Well, no. They don’t. Not a lot of them, anyway. Sir Michael Howard described this larger human and intellectual phenomenon in his little treasure of a book, War and the Liberal Conscience. In almost every generation, and especially since the enlightenment when the notion of human progress and improvement became baked into our collective psyche, we yearn to see peace as the natural condition of mankind. War, we come to believe, is an aberration; an unlucky disease that, if not cured this time, will be cured the next. We know of course, that war, or at the very least the exercise of hard power by societies even in the deterrence of war, is closer to a constant condition — peace unsecured by it the far more fleeting phenomenon.

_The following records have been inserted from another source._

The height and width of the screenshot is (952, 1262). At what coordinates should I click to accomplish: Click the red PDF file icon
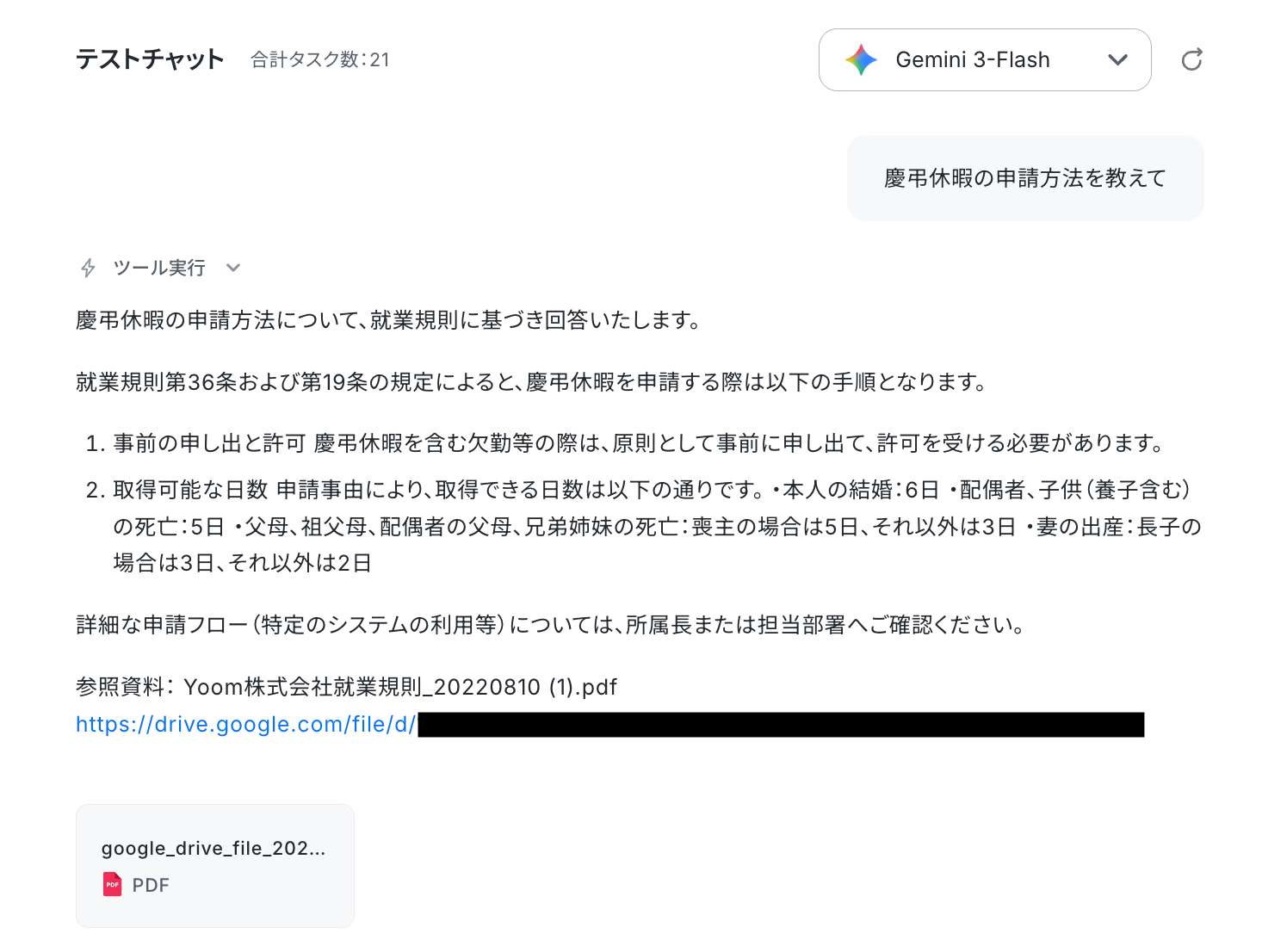(x=112, y=885)
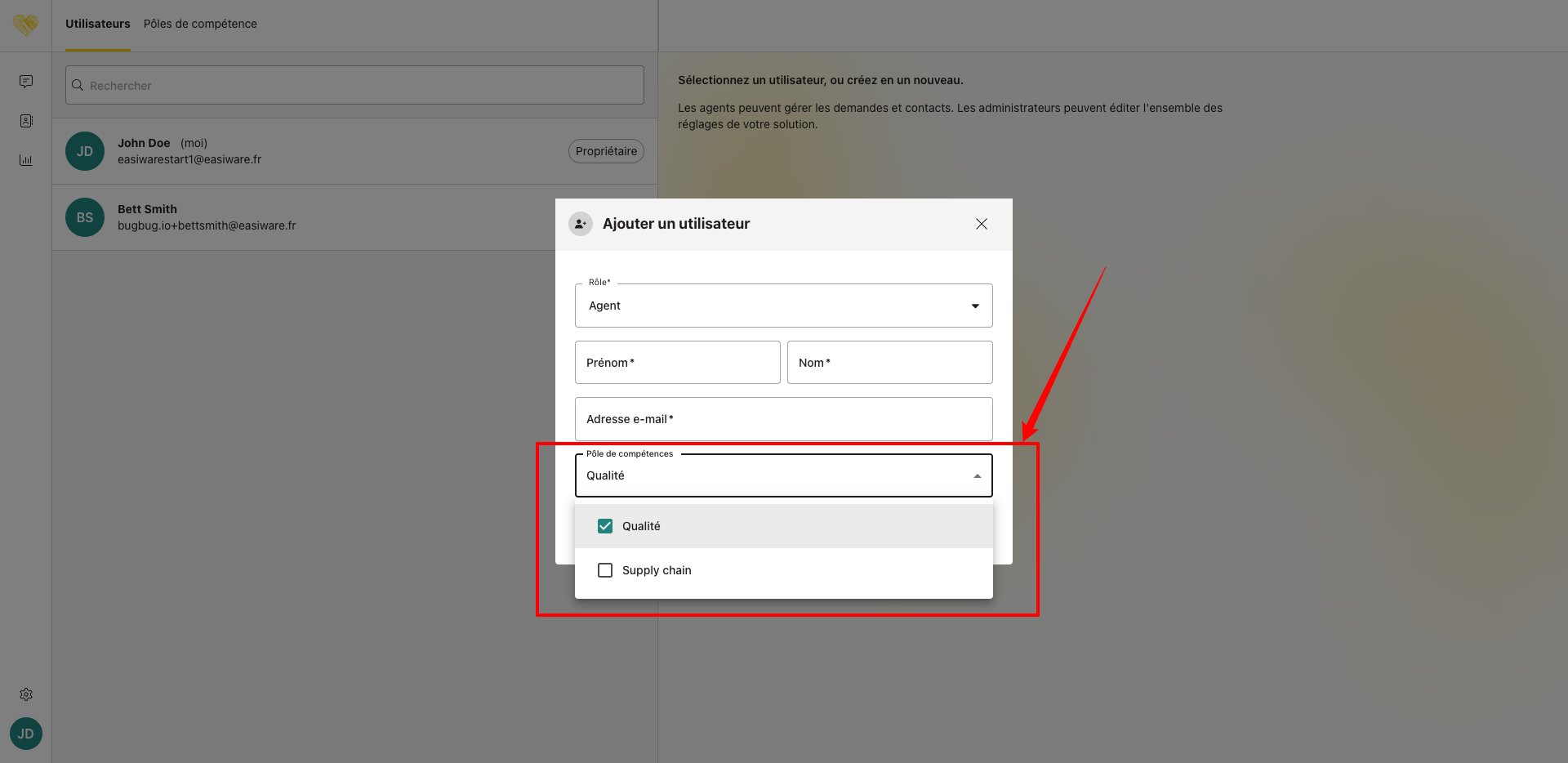The height and width of the screenshot is (763, 1568).
Task: Open the Rôle dropdown showing Agent
Action: [x=783, y=306]
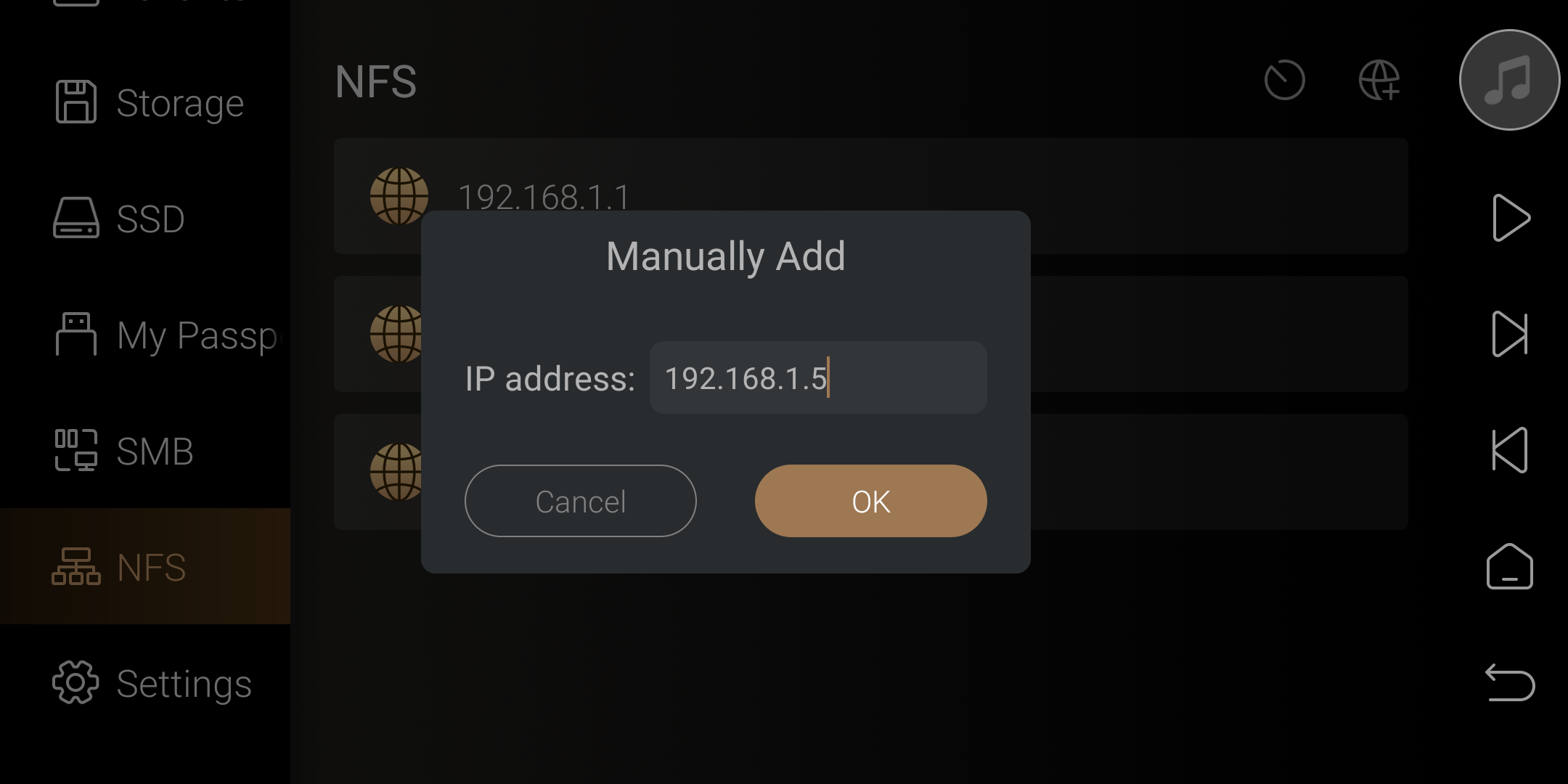Click the Settings gear icon
The height and width of the screenshot is (784, 1568).
coord(75,682)

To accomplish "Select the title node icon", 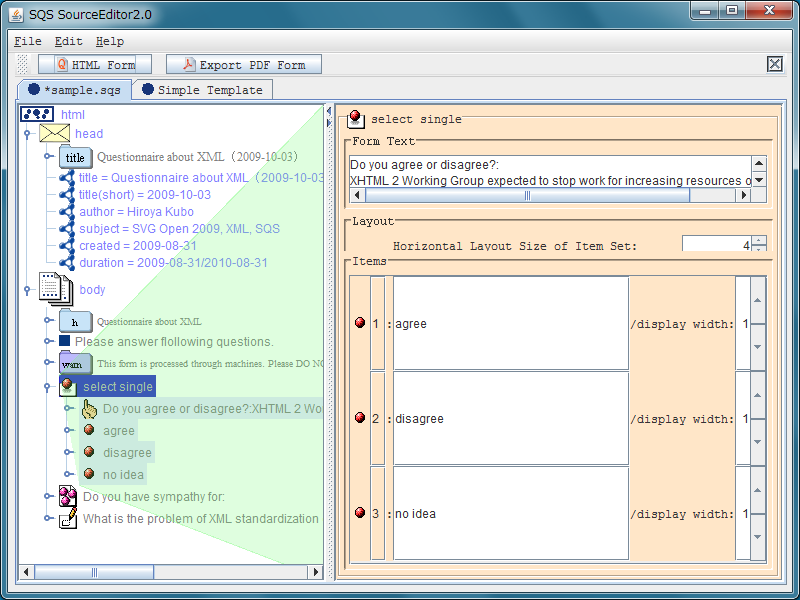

Even so, it is tempting to many different strategic thinkers to think of hard power being reduced, if not replaced, in its importance and utility on the world stage. Harvard Professor Joe Nye famously promoted the rise of “soft power” at the end of the Cold War. Any hard power practitioner of any age would have recognized Nye’s intelligent book as fundamentally correct, except in one claim: that something had so fundamentally changed that soft power could in some circumstances supplant hard power altogether. Others picked up this concept and took it further than Nye ever intended, embellishing it in an effort to downgrade the importance (or cost) of the military and its use.